_Data excerpts:_

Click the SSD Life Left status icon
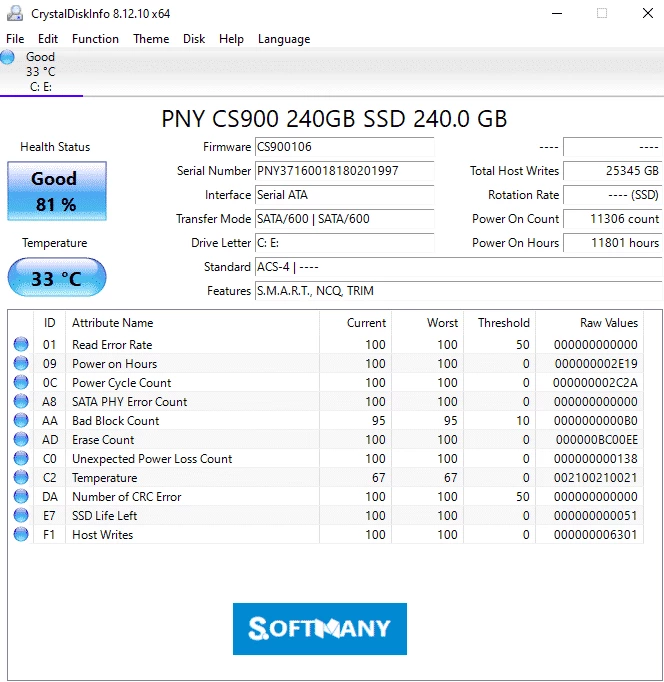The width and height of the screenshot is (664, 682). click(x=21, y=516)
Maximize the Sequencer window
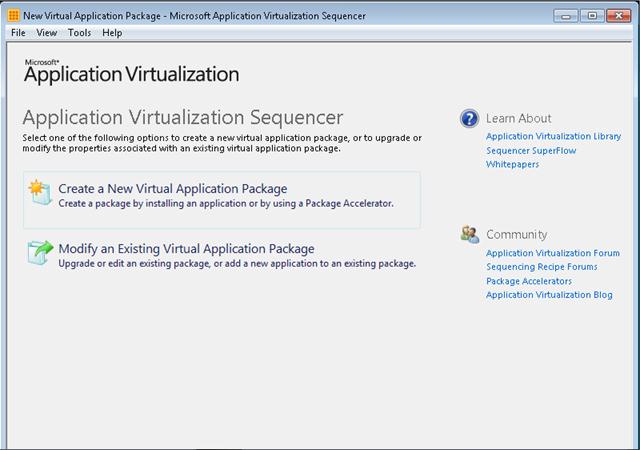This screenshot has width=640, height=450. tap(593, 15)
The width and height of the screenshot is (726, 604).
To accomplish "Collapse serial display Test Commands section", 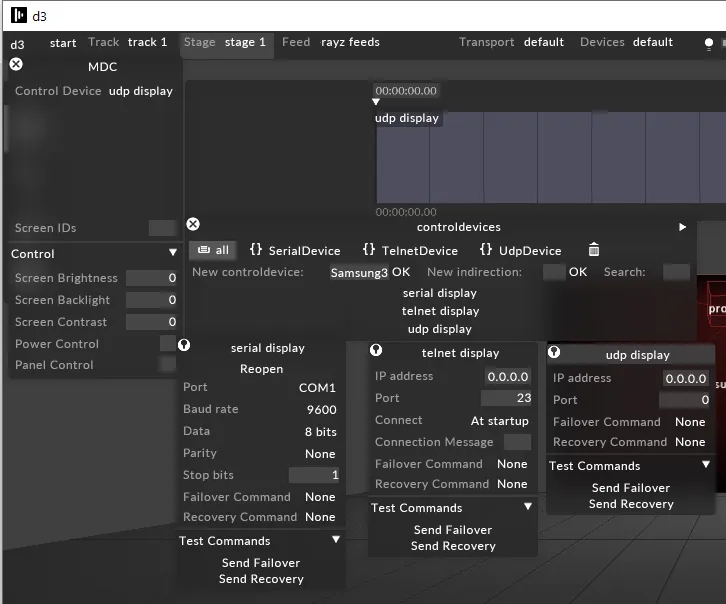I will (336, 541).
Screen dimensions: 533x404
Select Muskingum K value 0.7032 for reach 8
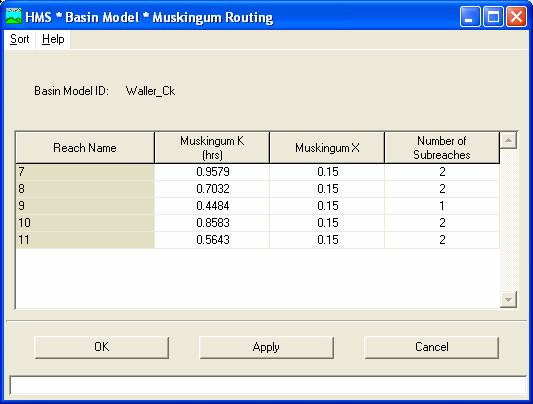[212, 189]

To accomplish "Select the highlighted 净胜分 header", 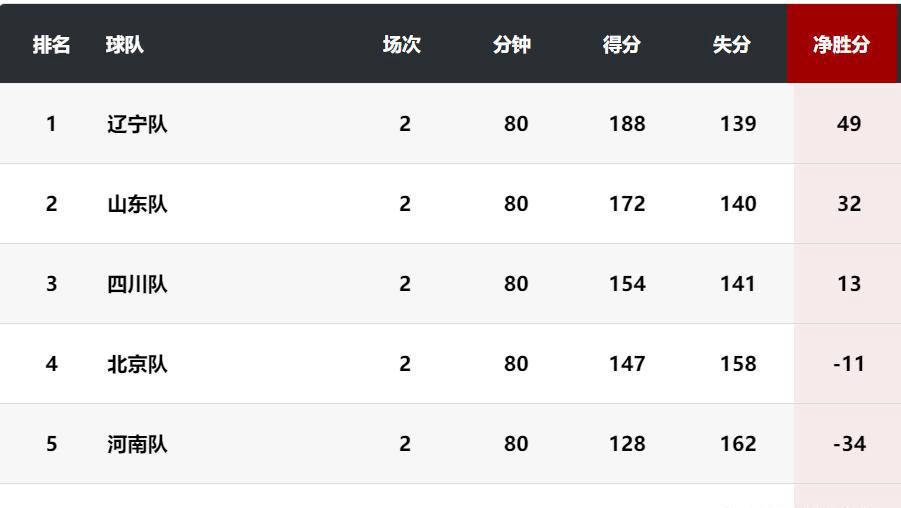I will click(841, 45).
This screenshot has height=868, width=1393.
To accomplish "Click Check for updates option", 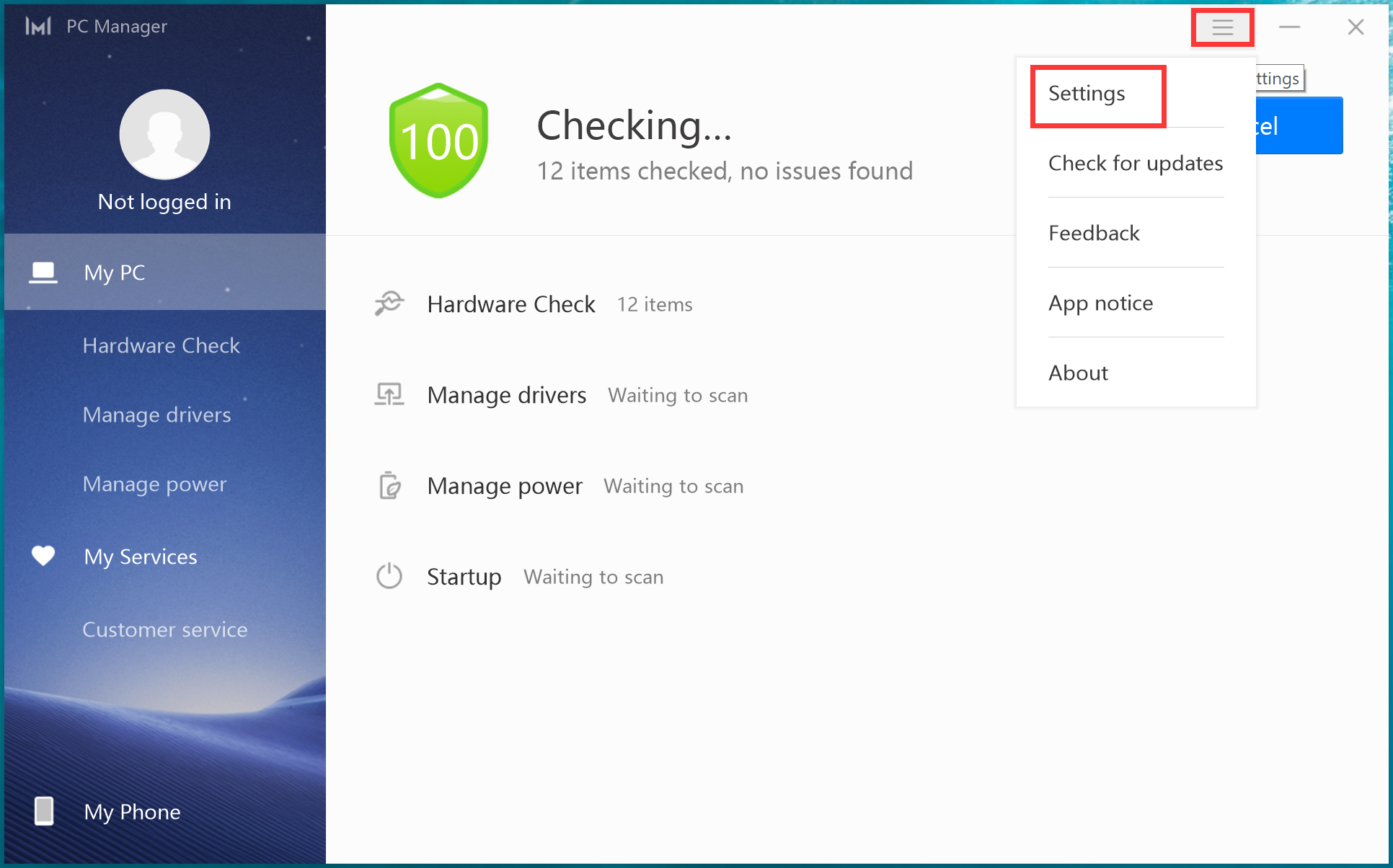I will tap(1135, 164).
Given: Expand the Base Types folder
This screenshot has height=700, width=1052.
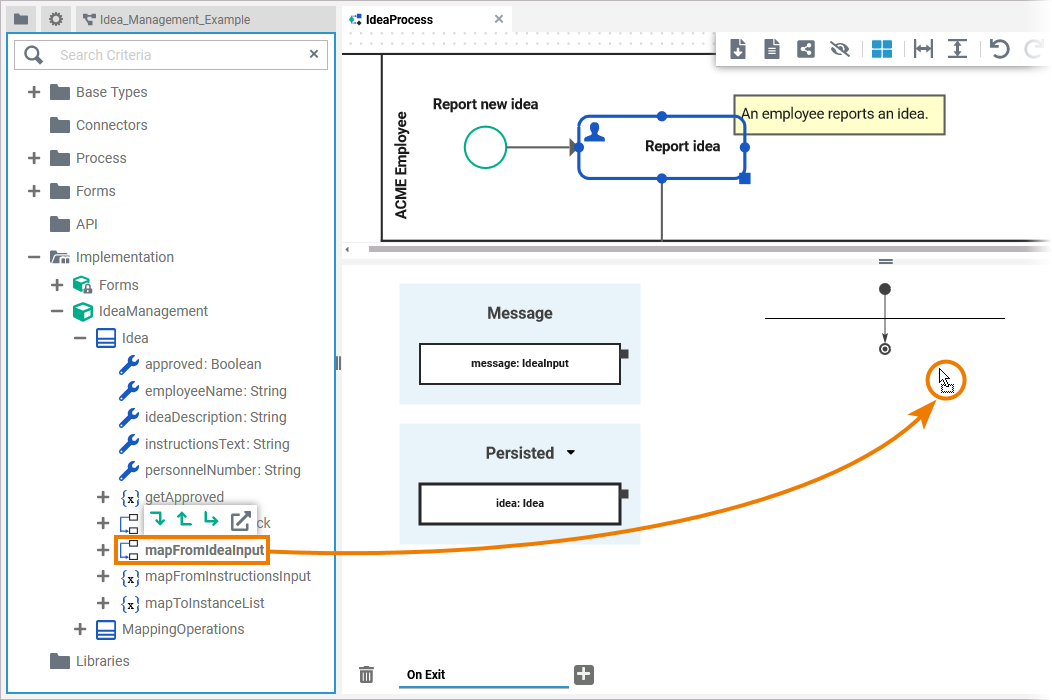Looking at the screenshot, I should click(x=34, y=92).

_Task statement:_ All lines from the beginning of the material above through the line holding "The width and height of the screenshot is (726, 604)." are to be given again exactly, and no others; pictures do not go in.

_Task output:_
Click the SSD Life Left status icon
The width and height of the screenshot is (664, 682). click(x=21, y=516)
Maximize the Sequencer window
This screenshot has width=640, height=450. tap(593, 15)
The width and height of the screenshot is (726, 604).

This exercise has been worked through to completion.